The U.S. Environmental Protection Agency move comes four months after President Donald Trump ordered the EPA to change a section of the U.S. Clean Water Act that states like New York and Washington have used to delay pipelines and terminals.

"When implemented, this proposal will streamline the process for constructing new energy infrastructure projects that are good for American families, American workers, and the American economy," EPA Administrator Andrew Wheeler said in a news release announcing the move.

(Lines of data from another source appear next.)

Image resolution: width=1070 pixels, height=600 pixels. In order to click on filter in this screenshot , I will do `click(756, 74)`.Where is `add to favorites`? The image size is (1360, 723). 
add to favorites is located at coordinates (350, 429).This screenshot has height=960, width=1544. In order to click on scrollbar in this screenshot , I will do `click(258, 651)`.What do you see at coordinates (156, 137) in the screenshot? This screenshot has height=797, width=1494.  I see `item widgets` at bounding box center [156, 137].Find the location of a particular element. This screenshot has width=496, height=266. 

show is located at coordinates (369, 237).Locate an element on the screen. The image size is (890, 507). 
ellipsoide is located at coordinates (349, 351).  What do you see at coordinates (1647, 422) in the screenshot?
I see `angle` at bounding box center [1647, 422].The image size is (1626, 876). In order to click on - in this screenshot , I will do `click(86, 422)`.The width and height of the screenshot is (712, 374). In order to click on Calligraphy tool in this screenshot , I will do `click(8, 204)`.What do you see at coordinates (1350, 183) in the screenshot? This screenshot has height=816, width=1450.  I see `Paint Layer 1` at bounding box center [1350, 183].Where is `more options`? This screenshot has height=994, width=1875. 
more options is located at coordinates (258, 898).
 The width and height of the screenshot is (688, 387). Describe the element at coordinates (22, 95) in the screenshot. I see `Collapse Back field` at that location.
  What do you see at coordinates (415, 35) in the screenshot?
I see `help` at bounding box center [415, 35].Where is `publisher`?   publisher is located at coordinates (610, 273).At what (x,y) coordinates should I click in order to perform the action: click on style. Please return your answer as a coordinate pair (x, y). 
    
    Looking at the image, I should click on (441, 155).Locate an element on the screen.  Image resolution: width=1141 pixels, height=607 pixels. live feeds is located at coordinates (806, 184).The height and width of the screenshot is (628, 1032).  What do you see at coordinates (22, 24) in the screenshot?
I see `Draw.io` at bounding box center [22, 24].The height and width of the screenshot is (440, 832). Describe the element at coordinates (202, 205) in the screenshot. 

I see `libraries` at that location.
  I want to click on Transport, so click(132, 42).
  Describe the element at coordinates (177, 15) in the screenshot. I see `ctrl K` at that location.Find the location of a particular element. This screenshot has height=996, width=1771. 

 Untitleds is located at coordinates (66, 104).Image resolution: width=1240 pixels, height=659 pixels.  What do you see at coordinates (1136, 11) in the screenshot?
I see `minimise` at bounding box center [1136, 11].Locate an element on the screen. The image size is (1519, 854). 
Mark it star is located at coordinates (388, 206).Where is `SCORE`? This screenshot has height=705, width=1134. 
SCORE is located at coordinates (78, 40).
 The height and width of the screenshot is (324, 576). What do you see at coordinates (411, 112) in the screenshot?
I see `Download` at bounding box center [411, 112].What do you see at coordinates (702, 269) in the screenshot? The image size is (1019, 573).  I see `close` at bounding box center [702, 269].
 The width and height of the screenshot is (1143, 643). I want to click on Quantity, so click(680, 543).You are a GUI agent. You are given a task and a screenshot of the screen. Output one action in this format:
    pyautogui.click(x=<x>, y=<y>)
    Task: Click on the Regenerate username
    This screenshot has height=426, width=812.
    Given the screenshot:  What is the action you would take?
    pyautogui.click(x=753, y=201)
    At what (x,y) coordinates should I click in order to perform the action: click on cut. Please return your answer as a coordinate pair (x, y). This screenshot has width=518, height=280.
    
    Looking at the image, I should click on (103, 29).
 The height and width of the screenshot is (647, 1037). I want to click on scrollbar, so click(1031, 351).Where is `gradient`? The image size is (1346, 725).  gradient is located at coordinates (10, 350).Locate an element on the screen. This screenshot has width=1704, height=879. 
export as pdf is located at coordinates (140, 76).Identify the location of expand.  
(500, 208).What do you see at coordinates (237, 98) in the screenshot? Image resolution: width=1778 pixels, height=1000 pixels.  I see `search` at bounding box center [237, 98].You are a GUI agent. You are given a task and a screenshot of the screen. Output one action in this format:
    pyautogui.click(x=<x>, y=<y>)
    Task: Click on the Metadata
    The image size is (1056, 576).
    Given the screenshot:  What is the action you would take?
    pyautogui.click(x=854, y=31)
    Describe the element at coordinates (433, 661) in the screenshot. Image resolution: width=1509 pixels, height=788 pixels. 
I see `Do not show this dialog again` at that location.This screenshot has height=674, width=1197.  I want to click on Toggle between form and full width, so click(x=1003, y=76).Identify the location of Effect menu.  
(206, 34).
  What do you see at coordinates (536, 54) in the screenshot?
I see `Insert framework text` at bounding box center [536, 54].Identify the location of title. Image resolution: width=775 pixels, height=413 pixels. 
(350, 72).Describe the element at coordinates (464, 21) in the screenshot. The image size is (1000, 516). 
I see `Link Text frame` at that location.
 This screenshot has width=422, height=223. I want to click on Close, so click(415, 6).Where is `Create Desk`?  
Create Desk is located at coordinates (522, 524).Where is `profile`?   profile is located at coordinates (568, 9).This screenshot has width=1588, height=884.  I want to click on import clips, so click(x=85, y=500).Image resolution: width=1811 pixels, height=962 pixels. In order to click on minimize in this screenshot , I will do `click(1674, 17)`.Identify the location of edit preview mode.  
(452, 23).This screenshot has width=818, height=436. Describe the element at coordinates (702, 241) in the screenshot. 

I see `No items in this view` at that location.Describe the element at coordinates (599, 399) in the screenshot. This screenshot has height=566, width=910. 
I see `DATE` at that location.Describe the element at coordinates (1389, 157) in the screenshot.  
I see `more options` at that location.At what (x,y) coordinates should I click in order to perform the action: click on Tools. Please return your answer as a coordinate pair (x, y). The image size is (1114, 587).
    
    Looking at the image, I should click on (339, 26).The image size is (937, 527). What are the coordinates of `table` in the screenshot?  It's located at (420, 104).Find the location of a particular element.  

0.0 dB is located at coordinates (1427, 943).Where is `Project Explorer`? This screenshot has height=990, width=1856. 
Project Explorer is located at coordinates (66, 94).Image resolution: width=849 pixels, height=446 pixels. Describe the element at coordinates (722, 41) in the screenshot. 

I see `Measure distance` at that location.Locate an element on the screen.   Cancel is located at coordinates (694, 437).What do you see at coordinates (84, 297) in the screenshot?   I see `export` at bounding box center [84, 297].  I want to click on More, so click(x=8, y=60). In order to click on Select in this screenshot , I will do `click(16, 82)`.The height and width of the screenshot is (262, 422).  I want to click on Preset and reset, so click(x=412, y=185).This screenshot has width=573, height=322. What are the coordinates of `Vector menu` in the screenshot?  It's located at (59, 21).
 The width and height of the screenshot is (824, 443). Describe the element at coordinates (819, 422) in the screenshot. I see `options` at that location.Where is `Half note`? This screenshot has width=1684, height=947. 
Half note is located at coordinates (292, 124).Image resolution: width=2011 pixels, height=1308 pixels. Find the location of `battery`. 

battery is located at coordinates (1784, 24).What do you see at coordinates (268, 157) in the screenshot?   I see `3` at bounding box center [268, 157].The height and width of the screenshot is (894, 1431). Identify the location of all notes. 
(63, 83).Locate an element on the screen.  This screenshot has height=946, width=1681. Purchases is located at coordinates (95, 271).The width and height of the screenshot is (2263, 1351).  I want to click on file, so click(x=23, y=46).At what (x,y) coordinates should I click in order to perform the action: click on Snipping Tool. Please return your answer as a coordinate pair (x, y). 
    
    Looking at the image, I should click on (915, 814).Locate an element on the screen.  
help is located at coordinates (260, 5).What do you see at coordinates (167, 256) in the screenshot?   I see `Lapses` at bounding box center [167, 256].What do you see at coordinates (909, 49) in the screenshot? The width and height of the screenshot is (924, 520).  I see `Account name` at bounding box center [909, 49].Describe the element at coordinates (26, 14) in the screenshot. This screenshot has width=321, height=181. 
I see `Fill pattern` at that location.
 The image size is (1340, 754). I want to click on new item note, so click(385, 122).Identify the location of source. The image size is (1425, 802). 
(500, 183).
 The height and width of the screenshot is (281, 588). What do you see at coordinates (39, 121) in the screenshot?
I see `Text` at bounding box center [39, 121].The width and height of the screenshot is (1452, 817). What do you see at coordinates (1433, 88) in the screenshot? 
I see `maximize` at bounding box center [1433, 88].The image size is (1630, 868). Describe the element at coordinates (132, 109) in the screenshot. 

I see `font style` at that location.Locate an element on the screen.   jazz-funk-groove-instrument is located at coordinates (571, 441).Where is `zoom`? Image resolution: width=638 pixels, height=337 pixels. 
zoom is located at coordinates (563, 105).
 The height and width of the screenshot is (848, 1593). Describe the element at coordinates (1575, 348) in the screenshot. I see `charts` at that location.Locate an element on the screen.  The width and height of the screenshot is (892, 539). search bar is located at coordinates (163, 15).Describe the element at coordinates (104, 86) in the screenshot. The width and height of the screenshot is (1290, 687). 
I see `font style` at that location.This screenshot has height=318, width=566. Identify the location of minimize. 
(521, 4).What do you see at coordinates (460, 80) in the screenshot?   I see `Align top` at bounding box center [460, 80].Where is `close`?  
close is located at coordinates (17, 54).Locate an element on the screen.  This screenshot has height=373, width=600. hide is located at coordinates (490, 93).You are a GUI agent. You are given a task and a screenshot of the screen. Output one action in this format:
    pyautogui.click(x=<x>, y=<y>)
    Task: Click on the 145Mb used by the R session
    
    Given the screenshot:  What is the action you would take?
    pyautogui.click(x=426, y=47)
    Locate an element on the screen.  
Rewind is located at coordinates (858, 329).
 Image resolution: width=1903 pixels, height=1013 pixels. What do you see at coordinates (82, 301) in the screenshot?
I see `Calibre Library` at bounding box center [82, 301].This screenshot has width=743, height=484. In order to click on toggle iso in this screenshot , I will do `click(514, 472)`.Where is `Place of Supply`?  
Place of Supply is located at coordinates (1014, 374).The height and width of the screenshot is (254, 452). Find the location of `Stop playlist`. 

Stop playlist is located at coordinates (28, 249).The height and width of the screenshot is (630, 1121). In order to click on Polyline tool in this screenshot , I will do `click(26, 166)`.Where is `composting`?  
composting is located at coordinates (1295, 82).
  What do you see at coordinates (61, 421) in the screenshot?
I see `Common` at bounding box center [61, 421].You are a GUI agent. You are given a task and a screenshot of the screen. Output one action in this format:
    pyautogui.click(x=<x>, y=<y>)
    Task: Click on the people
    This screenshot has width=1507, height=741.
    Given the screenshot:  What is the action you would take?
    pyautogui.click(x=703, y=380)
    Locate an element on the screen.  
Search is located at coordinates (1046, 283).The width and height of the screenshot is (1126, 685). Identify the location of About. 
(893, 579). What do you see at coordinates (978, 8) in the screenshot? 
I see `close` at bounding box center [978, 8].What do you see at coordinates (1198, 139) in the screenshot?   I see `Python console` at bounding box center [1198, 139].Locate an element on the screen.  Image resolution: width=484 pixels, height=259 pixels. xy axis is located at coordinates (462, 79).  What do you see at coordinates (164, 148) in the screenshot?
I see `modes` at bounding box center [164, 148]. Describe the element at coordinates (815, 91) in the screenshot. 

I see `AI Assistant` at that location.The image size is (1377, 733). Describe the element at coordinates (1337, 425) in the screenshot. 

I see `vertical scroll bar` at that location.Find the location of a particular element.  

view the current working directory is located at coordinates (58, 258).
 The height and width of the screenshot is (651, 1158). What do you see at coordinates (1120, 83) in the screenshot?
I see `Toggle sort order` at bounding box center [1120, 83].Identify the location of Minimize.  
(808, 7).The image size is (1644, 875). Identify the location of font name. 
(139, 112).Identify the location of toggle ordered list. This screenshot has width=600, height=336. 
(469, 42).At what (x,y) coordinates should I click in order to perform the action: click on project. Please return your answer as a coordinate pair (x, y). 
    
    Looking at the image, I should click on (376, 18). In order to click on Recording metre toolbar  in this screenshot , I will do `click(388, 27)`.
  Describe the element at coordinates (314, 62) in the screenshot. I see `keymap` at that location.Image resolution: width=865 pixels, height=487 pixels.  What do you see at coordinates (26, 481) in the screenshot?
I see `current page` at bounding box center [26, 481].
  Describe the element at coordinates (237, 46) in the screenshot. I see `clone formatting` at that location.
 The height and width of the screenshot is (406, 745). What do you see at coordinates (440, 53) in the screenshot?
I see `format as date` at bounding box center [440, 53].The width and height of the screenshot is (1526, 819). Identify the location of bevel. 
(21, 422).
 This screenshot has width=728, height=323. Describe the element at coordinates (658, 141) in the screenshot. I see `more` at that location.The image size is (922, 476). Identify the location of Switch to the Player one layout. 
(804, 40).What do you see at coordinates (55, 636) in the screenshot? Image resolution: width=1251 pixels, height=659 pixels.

The EPA's proposal is centered on changes to Section 401 of the Clean Water Act, which allows states and tribes to block energy projects on environmental grounds, it said.
In its 163-page proposal, the EPA said a state or authorized tribe must act on a Section 401 certification request "within a reasonable period of time, which shall not exceed one year" and "must be limited to considerations of water quality."

Trump and EPA chief Andrew Wheeler have accused some states imposing lengthy delays for permits and of denying permits for reasons that go beyond water protection - such as climate change impacts. The administration has specifically criticized New York for its decision to delay and block an interstate gas pipeline, Williams Cos Inc's Constitution line from Pennsylvania, saying it has created bottlenecks and supply disruptions.

The American Petroleum Institute, which represents the oil and gas industry, said it was "pleased" by the proposal, calling it a "a well-defined timeline and review process."

But New York Governor Andrew Cuomo called the EPA's proposal "hostile." It is "a gross overreach of federal authority that undermines New York's ability to protect our water quality and our environment," he said in a statement.

Democratic Senator Tom Carper of Delaware also slammed the proposal: “President Trump and EPA Administrator Wheeler like to tout that this administration has made ‘crystal clear water’ a top priority. But the only thing today’s proposed rule makes crystal clear is that this administration prioritizes the false promises of ‘energy dominance’ over clean water," he said in a statement.

David Hayes, director of the State Energy and Environmental Impact Center which coordinates policy with state attorneys general, added that the proposal appears to run counter to the administration's promise to support so-called "cooperative federalism" that gives states broad authority to decide policy.